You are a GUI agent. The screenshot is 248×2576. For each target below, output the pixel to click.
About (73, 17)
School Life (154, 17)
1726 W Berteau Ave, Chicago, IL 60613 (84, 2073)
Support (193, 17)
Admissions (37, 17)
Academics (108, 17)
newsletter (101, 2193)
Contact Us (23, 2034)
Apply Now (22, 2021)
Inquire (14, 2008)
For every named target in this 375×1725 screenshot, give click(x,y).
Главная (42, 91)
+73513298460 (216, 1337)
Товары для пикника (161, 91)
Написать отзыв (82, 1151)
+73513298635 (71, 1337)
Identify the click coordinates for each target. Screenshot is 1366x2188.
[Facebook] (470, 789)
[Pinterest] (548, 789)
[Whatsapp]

= = = =

WORK ORDER: The lines to output run from the one containing "About (73, 17)" to the last line of the entries; give them back exactly.

RESULT FOR THIS EXERCISE:
About (73, 17)
School Life (154, 17)
1726 W Berteau Ave, Chicago, IL 60613 (84, 2073)
Support (193, 17)
Admissions (37, 17)
Academics (108, 17)
newsletter (101, 2193)
Contact Us (23, 2034)
Apply Now (22, 2021)
Inquire (14, 2008)
For every named target in this 375×1725 screenshot, give click(x,y).
Главная (42, 91)
+73513298460 (216, 1337)
Товары для пикника (161, 91)
Написать отзыв (82, 1151)
+73513298635 (71, 1337)
Identify the click coordinates for each target. Screenshot is 1366x2188.
[Facebook] (470, 789)
[Pinterest] (548, 789)
[Whatsapp]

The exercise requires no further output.